Ohio has their own version of the program known as Designated Outdoor Refreshment Areas, or DORA, adopted in 2015. Bellaire, Ohio has passed DORA legislation and St. Clairsville, Ohio, may soon do the same. Both cities are located in the Wheeling, WV–OH Metropolitan Statistical Area.
Thorngate says the process will be drawn out to allow businesses and residences to express their thoughts, concerns, and questions. “If there’s anything that I’ve learned over the last eight years on council, it’s just because something is a good idea doesn’t mean that the community and small businesses…will adopt it and be in support of it.”
The key to PODA is having business and community buy-in. On one hand, businesses will be tasked with storing the PODA-designated cups and serving the alcoholic beverages. Community members, on the other hand, have to be bought into the idea or participation will be eclipsed by the potential costs incurred to operate it.
Thorngate teased a potential PODA stretching from the city’s downtown to its historic Centre Market shopping center, connecting much of Wheeling’s urban-core businesses.
Proponents say PODA can have a positive impact on businesses.
“We can’t ignore the pact that…our small businesses have really suffered over the last four years,” Thorngate said, citing the COVID-19 pandemic and the WVDOH Streetscape project. “The way I see [PODA] is that we’re giving them a tool. We’re giving them a tool that they can put in their toolbox to help them generate more revenue.”

Del. Shawn Fluharty spoke in favor of the potential legislation saying no West Virginia city with PODA has expressed a concern with the program. “I don’t believe we’ve had any pain points,” Fluharty said. “I know that Morgantown in particular recently enacted their PODA legislation citywide and it seems to be going well.”
Fluharty says he has spoken to business owners in Charleston who praised the program. “They were very happy with the change because it allows for the foot traffic to increase in certain areas,” Fluharty said.
Thorngate, speaking of a recent trip to Huntington to attend the Municipal League of West Virginia's annual conference, said he heard from business owners praise PODA. “A bar owner there said that since its implementation his revenue has gone up 17%, and the only thing that has changed is PODA,” Thorngate said.
Before the meeting occurred some residents expressed their concerns.
“I want to take a minute to…address the elephant in the room,” Thorngate said. The councilor then offered a concern expressed to him, saying “If this passes, we’re going to see this huge increase in public drunkenness. I can assure you that…we don’t want that to happen.”

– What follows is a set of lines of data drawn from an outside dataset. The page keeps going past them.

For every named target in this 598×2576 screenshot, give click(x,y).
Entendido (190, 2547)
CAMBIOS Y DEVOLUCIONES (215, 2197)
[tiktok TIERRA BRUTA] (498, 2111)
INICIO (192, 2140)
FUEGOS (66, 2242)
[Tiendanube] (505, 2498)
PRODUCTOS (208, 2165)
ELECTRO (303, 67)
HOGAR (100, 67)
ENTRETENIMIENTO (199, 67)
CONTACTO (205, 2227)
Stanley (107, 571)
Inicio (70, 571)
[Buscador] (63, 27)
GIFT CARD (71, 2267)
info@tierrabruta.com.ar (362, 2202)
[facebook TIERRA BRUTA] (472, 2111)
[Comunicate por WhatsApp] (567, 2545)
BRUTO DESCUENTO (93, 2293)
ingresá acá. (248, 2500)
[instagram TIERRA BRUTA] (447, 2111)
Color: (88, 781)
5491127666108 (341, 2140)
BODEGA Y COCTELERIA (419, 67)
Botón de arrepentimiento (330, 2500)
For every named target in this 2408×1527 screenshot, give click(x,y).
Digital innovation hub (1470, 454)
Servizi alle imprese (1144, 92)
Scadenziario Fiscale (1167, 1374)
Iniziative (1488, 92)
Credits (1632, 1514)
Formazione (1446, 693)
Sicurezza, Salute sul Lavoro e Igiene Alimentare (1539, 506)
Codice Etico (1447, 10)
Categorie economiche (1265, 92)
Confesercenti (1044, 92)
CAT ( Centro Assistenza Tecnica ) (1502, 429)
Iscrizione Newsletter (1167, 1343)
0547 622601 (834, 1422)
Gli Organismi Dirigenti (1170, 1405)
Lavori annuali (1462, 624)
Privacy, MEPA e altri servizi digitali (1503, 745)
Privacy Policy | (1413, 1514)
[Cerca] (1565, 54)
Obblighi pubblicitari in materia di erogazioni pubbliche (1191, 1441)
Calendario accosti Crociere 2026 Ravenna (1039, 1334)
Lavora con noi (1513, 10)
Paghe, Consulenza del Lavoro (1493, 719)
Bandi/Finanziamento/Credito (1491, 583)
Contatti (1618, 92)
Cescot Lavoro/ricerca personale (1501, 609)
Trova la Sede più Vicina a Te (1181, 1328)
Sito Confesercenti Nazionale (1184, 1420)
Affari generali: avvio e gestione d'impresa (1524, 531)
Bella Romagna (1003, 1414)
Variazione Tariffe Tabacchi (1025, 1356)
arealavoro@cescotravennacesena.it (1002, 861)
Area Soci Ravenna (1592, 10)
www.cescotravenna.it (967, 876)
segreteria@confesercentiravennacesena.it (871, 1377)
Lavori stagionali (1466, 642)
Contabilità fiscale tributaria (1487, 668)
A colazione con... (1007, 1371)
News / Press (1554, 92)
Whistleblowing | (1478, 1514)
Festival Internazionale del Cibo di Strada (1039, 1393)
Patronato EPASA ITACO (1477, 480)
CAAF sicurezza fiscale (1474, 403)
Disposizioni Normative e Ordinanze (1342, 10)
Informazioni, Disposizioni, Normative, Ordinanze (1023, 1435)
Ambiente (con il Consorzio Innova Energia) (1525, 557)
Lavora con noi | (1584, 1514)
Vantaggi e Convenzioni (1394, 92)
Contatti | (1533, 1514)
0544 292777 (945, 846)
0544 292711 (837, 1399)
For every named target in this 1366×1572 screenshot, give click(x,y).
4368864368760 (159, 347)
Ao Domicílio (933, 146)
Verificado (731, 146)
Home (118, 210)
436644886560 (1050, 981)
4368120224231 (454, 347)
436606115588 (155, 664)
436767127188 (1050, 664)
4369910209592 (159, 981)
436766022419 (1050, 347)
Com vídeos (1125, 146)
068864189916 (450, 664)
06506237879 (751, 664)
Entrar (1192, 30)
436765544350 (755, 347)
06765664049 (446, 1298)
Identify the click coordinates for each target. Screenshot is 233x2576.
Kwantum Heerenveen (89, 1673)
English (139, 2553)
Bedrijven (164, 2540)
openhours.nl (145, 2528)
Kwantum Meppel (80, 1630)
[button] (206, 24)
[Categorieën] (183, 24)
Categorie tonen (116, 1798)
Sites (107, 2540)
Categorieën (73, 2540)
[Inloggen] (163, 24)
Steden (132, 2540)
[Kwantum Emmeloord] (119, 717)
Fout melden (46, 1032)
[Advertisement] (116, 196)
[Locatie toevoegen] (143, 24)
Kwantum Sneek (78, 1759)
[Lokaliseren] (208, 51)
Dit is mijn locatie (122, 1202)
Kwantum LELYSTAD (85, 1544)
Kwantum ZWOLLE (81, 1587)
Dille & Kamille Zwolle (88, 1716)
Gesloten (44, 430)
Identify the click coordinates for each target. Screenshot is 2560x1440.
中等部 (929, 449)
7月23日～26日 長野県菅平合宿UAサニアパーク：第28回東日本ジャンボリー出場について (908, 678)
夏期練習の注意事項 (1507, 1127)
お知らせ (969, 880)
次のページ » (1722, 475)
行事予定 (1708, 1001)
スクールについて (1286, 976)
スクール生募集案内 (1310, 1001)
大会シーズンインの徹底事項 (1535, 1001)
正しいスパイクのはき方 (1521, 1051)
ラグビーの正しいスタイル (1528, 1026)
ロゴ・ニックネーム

Thorngate said he spoke to the cities in West Virginia who have adopted the legislation. Through those conversations, he is convinced PODA has not increased public drunkenness, but has helped businesses.
“I want to put an ordinance that this city can be proud of and that our first responders will endorse and that our small businesses are happy to participate in and that our residents and tourists can all enjoy,” Thorngate said. “That’s the entire purpose of this whole thing.”
As it stands, no ordinance was proposed for council to review, but the conversation has begun.